5/31 – Strawberry Fields

It’s strawberry season and we’ve been getting some great local berries. This is our typical strawberry recipe, 21 grams Oolong tea, 3/4 gallon of water, 1 cup of sugar, steeped at 200 degrees for 20 minutes. We harvested it after 8 days on 5/31, added 1/4 cup of strawberry puree and 1 tsp of sugar. We let it go a little less than 2 days in second fermentation because we are leaving for a couple of days. We’ll test it when we return.

5/23 – Strawberry Fields

We haven’t done a fresh strawberry batch in a long time. We flavored this with about 50 ml (less than 1/4 cup) of fresh strawberry puree and 1 tsp sugar. We’ll refrigerate this in 2 days.

5/16 – Young Grape Ape

This is our new family that was supposed to be adopted. It’s still pretty thin but we let it ferment for 8 days. We’ll bottle this with 1 tsp of sugar and 1/4 cup of concord grape juice.

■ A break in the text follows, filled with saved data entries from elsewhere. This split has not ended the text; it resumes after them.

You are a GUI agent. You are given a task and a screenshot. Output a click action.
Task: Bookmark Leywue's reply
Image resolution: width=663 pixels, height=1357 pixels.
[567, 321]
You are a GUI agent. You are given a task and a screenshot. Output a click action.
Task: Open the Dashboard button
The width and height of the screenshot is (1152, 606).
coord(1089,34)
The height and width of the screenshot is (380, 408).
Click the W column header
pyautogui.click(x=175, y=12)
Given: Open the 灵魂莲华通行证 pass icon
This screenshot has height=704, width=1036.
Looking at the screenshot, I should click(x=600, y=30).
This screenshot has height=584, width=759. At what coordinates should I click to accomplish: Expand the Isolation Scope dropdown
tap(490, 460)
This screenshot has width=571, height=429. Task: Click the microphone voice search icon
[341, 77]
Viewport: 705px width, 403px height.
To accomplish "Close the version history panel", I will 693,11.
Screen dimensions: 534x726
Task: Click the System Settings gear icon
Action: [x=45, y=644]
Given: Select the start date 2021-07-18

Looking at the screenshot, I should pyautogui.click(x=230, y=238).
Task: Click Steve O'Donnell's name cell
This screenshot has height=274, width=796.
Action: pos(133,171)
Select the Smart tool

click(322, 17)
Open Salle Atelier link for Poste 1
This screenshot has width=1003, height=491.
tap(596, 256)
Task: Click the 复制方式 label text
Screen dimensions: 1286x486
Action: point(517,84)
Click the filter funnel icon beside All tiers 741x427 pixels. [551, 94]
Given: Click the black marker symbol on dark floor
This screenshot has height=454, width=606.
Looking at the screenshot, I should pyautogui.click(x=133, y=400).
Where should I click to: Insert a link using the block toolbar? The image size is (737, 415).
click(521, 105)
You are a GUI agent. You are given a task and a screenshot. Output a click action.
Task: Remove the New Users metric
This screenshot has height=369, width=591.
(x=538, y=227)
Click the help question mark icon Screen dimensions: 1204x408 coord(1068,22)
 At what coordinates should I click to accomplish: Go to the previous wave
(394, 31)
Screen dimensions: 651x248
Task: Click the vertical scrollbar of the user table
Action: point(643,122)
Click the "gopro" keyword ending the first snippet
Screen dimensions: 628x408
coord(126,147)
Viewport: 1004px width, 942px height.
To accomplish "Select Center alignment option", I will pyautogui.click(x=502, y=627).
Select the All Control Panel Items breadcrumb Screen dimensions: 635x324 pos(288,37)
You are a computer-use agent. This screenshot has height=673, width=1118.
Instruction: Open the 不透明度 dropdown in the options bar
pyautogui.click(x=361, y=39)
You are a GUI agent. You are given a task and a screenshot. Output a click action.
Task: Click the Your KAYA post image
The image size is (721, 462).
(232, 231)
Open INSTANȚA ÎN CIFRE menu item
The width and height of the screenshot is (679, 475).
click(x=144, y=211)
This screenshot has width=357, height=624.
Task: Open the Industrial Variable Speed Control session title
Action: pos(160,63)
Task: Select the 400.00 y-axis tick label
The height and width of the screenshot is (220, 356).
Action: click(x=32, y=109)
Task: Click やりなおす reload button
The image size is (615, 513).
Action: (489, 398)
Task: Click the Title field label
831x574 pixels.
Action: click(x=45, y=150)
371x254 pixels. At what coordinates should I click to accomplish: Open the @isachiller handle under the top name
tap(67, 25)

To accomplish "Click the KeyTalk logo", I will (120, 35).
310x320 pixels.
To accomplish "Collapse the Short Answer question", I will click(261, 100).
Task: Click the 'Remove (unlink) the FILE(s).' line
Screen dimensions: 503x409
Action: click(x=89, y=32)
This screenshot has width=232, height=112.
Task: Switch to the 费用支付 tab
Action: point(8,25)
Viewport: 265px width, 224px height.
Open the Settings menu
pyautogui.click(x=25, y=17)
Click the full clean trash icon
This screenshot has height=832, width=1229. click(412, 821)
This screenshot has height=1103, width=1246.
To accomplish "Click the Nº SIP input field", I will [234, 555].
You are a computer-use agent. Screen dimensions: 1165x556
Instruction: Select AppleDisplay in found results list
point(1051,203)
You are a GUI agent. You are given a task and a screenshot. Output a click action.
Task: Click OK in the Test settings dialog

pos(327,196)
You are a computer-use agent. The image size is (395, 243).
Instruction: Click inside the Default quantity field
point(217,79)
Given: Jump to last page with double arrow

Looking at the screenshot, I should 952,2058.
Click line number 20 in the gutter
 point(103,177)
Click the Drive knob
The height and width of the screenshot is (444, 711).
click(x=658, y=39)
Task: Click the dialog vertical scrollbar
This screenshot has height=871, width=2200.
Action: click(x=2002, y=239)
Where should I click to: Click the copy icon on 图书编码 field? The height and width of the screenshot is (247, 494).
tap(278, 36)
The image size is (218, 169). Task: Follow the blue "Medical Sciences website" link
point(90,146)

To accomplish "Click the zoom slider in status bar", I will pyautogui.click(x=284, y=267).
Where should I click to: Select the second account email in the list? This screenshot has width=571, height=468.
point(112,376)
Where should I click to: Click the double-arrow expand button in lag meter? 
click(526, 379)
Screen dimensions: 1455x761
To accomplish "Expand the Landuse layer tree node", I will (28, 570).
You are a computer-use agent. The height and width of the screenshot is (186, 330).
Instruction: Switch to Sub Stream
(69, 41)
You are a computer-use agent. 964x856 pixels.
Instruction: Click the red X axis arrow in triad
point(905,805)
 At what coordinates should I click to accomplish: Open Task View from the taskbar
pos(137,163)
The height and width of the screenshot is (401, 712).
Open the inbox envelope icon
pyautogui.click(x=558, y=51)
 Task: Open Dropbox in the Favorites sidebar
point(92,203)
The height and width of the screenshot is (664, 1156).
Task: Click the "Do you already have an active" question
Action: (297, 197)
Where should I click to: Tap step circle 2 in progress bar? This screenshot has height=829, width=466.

Update: We let this go 5 days in second fermentation. It’s been warm lately. We may want to cut back on our second fermentation periods now that summer is here.

5/16 Kombucha Frio

This is the first time we’ve tried slowing a first fermentation with refrigeration. We refrigerated the old family because it had fermented for a week and I needed to delay bottling. It has now been fermenting for 10 days, 3 of them in the fridge at 34 degrees. Hopefully our SCOBY family is still alive. We’ll see.

Update: We let this do a 7 day second fermentation in pretty warm temps. We popped one and it seemed very explosive for a plain. Should be interesting!